──────── Material to process ────────

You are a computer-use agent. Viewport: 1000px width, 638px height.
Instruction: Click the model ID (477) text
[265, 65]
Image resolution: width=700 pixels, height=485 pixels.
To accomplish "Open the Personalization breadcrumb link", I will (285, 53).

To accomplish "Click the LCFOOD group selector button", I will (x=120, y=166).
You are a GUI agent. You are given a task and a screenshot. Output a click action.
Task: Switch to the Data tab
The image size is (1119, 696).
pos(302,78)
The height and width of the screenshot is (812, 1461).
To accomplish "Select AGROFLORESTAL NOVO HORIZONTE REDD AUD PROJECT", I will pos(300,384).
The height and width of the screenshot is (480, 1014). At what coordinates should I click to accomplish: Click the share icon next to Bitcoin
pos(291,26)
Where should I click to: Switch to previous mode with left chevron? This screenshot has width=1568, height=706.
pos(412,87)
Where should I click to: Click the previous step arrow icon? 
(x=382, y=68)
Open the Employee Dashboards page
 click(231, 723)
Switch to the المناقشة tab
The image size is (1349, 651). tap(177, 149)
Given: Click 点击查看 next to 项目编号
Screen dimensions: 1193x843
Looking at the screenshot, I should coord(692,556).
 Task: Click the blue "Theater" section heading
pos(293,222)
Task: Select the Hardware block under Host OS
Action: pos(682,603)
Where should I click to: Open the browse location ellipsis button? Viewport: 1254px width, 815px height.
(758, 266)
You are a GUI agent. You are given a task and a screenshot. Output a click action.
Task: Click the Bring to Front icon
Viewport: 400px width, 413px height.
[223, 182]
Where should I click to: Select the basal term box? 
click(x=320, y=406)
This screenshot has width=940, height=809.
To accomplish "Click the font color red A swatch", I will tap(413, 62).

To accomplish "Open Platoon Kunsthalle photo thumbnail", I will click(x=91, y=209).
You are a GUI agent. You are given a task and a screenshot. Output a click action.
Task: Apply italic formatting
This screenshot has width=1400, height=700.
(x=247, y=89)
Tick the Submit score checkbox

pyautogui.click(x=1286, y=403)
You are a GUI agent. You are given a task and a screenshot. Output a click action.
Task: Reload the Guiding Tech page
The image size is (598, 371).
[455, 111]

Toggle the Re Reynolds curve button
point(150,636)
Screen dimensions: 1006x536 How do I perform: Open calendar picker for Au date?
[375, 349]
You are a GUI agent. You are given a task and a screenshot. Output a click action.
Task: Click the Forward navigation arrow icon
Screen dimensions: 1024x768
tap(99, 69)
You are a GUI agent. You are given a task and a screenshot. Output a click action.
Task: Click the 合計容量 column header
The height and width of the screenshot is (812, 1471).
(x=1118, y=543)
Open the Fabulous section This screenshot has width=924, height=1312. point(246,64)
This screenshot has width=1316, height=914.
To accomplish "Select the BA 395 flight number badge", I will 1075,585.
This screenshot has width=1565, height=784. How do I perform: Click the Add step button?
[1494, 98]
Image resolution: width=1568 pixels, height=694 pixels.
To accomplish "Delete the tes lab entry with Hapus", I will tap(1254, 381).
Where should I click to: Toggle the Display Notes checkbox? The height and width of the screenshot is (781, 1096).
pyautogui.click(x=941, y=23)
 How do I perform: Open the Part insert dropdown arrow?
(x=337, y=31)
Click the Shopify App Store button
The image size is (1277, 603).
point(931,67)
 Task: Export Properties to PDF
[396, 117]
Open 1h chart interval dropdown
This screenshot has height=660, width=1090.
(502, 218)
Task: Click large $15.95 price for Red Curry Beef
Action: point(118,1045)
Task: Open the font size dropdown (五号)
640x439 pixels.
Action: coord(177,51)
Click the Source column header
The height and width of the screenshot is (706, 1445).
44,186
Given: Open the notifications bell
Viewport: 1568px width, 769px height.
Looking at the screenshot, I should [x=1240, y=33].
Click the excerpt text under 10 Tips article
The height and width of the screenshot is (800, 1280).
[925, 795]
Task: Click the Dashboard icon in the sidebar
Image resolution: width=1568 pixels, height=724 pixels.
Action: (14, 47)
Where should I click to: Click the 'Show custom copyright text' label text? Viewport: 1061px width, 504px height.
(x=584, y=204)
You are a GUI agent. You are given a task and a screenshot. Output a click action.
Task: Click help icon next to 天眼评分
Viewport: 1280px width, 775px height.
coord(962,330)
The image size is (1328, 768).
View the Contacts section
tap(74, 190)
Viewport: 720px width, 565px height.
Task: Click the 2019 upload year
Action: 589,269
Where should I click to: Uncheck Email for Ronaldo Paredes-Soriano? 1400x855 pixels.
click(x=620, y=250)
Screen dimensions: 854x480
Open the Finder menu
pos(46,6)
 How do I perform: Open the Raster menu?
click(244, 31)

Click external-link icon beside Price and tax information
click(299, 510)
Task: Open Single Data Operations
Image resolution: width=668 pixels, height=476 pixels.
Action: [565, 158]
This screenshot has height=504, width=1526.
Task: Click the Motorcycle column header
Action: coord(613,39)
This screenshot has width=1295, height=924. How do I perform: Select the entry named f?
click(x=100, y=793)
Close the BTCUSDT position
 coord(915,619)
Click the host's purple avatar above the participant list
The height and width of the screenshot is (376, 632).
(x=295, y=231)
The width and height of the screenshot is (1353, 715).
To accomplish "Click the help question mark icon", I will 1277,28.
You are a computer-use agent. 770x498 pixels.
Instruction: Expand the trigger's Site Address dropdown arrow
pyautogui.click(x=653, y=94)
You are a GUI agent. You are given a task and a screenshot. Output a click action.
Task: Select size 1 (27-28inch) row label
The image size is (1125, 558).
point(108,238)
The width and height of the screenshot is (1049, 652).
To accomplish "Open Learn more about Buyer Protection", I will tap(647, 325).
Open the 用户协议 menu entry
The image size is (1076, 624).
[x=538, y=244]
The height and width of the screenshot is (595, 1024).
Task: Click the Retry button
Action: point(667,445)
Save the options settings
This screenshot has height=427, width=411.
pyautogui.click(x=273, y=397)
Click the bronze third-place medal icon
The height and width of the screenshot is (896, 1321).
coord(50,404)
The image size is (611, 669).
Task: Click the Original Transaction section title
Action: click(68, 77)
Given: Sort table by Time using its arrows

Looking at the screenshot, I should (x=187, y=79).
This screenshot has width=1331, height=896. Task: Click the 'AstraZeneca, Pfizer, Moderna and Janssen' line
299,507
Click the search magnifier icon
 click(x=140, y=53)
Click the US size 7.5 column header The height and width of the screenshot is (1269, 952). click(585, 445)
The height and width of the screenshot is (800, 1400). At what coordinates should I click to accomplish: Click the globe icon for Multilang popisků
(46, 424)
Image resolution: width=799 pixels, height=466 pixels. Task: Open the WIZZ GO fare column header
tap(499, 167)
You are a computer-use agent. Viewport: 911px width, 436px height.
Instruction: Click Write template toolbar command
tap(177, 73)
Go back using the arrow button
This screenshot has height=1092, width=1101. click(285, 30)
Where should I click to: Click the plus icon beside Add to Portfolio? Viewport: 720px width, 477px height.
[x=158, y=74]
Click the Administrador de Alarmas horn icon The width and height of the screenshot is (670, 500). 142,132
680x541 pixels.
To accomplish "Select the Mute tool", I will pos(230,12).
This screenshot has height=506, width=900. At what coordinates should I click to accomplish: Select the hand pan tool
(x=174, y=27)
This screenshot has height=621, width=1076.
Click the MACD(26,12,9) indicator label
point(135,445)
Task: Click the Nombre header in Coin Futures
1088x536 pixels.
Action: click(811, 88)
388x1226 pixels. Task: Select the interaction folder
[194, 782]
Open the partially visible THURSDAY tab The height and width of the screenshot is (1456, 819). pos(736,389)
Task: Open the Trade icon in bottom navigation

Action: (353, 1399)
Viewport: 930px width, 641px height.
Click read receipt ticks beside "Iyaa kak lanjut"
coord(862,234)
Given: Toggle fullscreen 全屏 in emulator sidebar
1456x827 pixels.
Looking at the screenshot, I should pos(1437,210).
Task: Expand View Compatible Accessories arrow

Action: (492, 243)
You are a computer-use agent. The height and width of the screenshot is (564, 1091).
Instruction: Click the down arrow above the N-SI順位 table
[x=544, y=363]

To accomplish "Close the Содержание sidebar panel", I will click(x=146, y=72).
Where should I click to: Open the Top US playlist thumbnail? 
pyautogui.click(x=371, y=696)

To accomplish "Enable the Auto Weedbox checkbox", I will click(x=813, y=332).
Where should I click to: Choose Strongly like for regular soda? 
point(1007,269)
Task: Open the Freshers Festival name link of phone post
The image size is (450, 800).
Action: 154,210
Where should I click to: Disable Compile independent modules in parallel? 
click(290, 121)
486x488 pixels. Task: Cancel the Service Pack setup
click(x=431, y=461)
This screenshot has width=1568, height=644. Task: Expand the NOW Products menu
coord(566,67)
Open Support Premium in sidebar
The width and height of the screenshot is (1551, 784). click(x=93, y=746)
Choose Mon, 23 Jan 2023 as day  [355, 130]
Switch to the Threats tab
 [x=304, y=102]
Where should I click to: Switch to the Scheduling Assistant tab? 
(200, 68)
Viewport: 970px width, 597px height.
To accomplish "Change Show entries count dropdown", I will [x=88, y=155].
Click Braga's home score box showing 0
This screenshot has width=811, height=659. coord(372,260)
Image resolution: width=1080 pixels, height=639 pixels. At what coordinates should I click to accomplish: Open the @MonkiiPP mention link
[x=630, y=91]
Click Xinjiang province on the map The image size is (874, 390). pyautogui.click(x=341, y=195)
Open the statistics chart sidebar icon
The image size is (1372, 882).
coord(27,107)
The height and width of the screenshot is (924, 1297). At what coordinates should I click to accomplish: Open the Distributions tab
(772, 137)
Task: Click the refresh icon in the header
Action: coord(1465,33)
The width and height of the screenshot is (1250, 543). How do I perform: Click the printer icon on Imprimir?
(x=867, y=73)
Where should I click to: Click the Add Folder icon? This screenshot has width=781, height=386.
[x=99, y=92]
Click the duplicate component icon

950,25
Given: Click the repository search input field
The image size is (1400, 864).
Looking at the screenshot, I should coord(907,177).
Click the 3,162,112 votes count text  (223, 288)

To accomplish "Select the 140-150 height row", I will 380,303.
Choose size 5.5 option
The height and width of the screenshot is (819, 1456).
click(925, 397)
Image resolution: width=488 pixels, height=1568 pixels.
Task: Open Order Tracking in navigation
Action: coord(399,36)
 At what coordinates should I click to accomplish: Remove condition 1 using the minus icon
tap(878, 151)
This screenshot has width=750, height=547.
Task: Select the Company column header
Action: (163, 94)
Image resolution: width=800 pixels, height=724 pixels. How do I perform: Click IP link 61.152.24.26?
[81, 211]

────────

§ **How to complete this task**
The expected output is every line from the material above where "chart" can be found.

§ **Problem solution**
Open 1h chart interval dropdown
Open the statistics chart sidebar icon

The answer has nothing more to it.